▸ **REQUIRED WORK**
Render every line of the records below as a numbered list, leaving out any blank lines.

(Entries drawn from a collection)
************
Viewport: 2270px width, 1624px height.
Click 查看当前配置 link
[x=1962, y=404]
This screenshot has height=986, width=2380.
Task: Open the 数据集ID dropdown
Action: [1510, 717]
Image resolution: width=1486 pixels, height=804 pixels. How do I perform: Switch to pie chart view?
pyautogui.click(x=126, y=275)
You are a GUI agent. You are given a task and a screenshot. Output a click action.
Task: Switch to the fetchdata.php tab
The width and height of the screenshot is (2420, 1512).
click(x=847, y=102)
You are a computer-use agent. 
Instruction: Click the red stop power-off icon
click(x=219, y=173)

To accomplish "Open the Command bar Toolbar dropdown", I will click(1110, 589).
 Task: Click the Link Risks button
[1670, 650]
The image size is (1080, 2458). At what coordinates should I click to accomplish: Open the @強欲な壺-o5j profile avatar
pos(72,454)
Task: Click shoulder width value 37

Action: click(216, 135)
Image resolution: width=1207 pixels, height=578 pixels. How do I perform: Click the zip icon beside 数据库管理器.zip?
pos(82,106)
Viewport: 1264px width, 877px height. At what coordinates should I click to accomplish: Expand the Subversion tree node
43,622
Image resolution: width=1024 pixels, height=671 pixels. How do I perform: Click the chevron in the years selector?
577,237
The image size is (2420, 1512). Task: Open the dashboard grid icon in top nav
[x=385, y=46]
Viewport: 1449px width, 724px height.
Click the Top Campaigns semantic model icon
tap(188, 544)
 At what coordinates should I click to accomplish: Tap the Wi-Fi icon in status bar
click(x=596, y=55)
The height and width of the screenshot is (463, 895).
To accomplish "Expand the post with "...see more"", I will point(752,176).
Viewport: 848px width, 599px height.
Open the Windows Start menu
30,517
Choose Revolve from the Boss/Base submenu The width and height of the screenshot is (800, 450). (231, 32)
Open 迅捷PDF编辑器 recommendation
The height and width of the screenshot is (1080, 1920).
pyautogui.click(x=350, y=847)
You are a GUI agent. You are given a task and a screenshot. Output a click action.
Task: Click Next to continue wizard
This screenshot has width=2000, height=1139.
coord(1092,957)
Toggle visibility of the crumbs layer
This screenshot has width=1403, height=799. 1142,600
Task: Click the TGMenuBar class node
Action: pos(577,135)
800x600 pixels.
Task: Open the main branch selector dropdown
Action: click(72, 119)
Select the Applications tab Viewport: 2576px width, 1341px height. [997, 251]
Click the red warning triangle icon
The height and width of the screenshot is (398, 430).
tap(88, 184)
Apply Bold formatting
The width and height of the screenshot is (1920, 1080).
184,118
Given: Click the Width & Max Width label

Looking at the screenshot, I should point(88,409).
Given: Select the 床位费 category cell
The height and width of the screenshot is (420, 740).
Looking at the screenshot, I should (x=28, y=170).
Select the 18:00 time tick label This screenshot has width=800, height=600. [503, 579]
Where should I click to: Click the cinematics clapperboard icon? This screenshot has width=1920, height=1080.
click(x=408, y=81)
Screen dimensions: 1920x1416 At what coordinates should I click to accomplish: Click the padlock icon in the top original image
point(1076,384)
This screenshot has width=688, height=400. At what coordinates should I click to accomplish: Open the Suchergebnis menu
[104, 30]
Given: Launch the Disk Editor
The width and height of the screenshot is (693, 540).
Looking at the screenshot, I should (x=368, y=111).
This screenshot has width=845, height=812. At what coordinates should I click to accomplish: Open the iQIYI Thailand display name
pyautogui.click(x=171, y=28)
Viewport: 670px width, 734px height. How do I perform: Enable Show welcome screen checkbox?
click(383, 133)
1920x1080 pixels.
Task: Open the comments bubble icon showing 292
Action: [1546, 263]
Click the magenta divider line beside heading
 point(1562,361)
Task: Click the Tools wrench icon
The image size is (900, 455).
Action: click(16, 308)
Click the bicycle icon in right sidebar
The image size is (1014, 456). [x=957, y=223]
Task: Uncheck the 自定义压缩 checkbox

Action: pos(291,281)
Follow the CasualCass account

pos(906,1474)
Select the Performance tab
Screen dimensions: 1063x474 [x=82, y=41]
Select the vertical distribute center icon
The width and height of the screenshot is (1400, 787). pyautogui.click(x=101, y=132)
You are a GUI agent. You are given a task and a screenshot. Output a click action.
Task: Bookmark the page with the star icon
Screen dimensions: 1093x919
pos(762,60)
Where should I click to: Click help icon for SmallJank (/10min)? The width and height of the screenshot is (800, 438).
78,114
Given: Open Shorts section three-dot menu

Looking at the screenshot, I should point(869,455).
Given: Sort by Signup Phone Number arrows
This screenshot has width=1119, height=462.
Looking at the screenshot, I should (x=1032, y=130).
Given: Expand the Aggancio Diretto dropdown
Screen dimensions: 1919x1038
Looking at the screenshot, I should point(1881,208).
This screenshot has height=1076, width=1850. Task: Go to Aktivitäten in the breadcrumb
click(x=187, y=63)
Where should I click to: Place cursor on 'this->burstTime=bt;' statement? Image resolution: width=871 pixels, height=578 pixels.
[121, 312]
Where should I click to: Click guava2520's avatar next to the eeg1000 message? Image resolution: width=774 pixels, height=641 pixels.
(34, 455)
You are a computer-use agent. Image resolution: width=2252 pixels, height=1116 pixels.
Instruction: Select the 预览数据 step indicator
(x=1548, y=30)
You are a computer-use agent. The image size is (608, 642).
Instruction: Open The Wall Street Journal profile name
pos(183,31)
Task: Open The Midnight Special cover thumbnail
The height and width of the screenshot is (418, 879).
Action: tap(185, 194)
************
▸ **SOLUTION TO THIS TASK**
1. Viewport: 2270px width, 1624px height.
2. Click 查看当前配置 link
3. [x=1962, y=404]
4. This screenshot has height=986, width=2380.
5. Task: Open the 数据集ID dropdown
6. Action: [1510, 717]
7. Image resolution: width=1486 pixels, height=804 pixels. How do I perform: Switch to pie chart view?
8. pyautogui.click(x=126, y=275)
9. You are a GUI agent. You are given a task and a screenshot. Output a click action.
10. Task: Switch to the fetchdata.php tab
11. The width and height of the screenshot is (2420, 1512).
12. click(x=847, y=102)
13. You are a computer-use agent. 
14. Instruction: Click the red stop power-off icon
15. click(x=219, y=173)
16. To accomplish "Open the Command bar Toolbar dropdown", I will click(1110, 589).
17.  Task: Click the Link Risks button
18. [1670, 650]
19. The image size is (1080, 2458). At what coordinates should I click to accomplish: Open the @強欲な壺-o5j profile avatar
20. pos(72,454)
21. Task: Click shoulder width value 37
22. Action: click(216, 135)
23. Image resolution: width=1207 pixels, height=578 pixels. How do I perform: Click the zip icon beside 数据库管理器.zip?
24. pos(82,106)
25. Viewport: 1264px width, 877px height. At what coordinates should I click to accomplish: Expand the Subversion tree node
26. 43,622
27. Image resolution: width=1024 pixels, height=671 pixels. How do I perform: Click the chevron in the years selector?
28. 577,237
29. The image size is (2420, 1512). Task: Open the dashboard grid icon in top nav
30. [x=385, y=46]
31. Viewport: 1449px width, 724px height.
32. Click the Top Campaigns semantic model icon
33. tap(188, 544)
34.  At what coordinates should I click to accomplish: Tap the Wi-Fi icon in status bar
35. click(x=596, y=55)
36. The height and width of the screenshot is (463, 895).
37. To accomplish "Expand the post with "...see more"", I will point(752,176).
38. Viewport: 848px width, 599px height.
39. Open the Windows Start menu
40. 30,517
41. Choose Revolve from the Boss/Base submenu The width and height of the screenshot is (800, 450). (231, 32)
42. Open 迅捷PDF编辑器 recommendation
43. The height and width of the screenshot is (1080, 1920).
44. pyautogui.click(x=350, y=847)
45. You are a GUI agent. You are given a task and a screenshot. Output a click action.
46. Task: Click Next to continue wizard
47. This screenshot has width=2000, height=1139.
48. coord(1092,957)
49. Toggle visibility of the crumbs layer
50. This screenshot has width=1403, height=799. 1142,600
51. Task: Click the TGMenuBar class node
52. Action: pos(577,135)
53. 800x600 pixels.
54. Task: Open the main branch selector dropdown
55. Action: click(72, 119)
56. Select the Applications tab Viewport: 2576px width, 1341px height. [997, 251]
57. Click the red warning triangle icon
58. The height and width of the screenshot is (398, 430).
59. tap(88, 184)
60. Apply Bold formatting
61. The width and height of the screenshot is (1920, 1080).
62. 184,118
63. Given: Click the Width & Max Width label
64. Looking at the screenshot, I should point(88,409).
65. Given: Select the 床位费 category cell
66. The height and width of the screenshot is (420, 740).
67. Looking at the screenshot, I should (x=28, y=170).
68. Select the 18:00 time tick label This screenshot has width=800, height=600. [503, 579]
69. Where should I click to: Click the cinematics clapperboard icon? This screenshot has width=1920, height=1080.
70. click(x=408, y=81)
71. Screen dimensions: 1920x1416 At what coordinates should I click to accomplish: Click the padlock icon in the top original image
72. point(1076,384)
73. This screenshot has width=688, height=400. At what coordinates should I click to accomplish: Open the Suchergebnis menu
74. [104, 30]
75. Given: Launch the Disk Editor
76. The width and height of the screenshot is (693, 540).
77. Looking at the screenshot, I should (x=368, y=111).
78. This screenshot has width=845, height=812. At what coordinates should I click to accomplish: Open the iQIYI Thailand display name
79. pyautogui.click(x=171, y=28)
80. Viewport: 670px width, 734px height. How do I perform: Enable Show welcome screen checkbox?
81. click(383, 133)
82. 1920x1080 pixels.
83. Task: Open the comments bubble icon showing 292
84. Action: [1546, 263]
85. Click the magenta divider line beside heading
86.  point(1562,361)
87. Task: Click the Tools wrench icon
88. The image size is (900, 455).
89. Action: click(16, 308)
90. Click the bicycle icon in right sidebar
91. The image size is (1014, 456). [x=957, y=223]
92. Task: Uncheck the 自定义压缩 checkbox
93. Action: pos(291,281)
94. Follow the CasualCass account
95. pos(906,1474)
96. Select the Performance tab
97. Screen dimensions: 1063x474 [x=82, y=41]
98. Select the vertical distribute center icon
99. The width and height of the screenshot is (1400, 787). pyautogui.click(x=101, y=132)
100. You are a GUI agent. You are given a task and a screenshot. Output a click action.
101. Task: Bookmark the page with the star icon
102. Screen dimensions: 1093x919
103. pos(762,60)
104. Where should I click to: Click help icon for SmallJank (/10min)? The width and height of the screenshot is (800, 438).
105. 78,114
106. Given: Open Shorts section three-dot menu
107. Looking at the screenshot, I should point(869,455).
108. Given: Sort by Signup Phone Number arrows
109. This screenshot has width=1119, height=462.
110. Looking at the screenshot, I should (x=1032, y=130).
111. Given: Expand the Aggancio Diretto dropdown
112. Screen dimensions: 1919x1038
113. Looking at the screenshot, I should point(1881,208).
114. This screenshot has height=1076, width=1850. Task: Go to Aktivitäten in the breadcrumb
115. click(x=187, y=63)
116. Where should I click to: Place cursor on 'this->burstTime=bt;' statement? Image resolution: width=871 pixels, height=578 pixels.
117. [121, 312]
118. Where should I click to: Click guava2520's avatar next to the eeg1000 message? Image resolution: width=774 pixels, height=641 pixels.
119. (34, 455)
120. You are a computer-use agent. Image resolution: width=2252 pixels, height=1116 pixels.
121. Instruction: Select the 预览数据 step indicator
122. (x=1548, y=30)
123. You are a computer-use agent. The image size is (608, 642).
124. Instruction: Open The Wall Street Journal profile name
125. pos(183,31)
126. Task: Open The Midnight Special cover thumbnail
127. The height and width of the screenshot is (418, 879).
128. Action: tap(185, 194)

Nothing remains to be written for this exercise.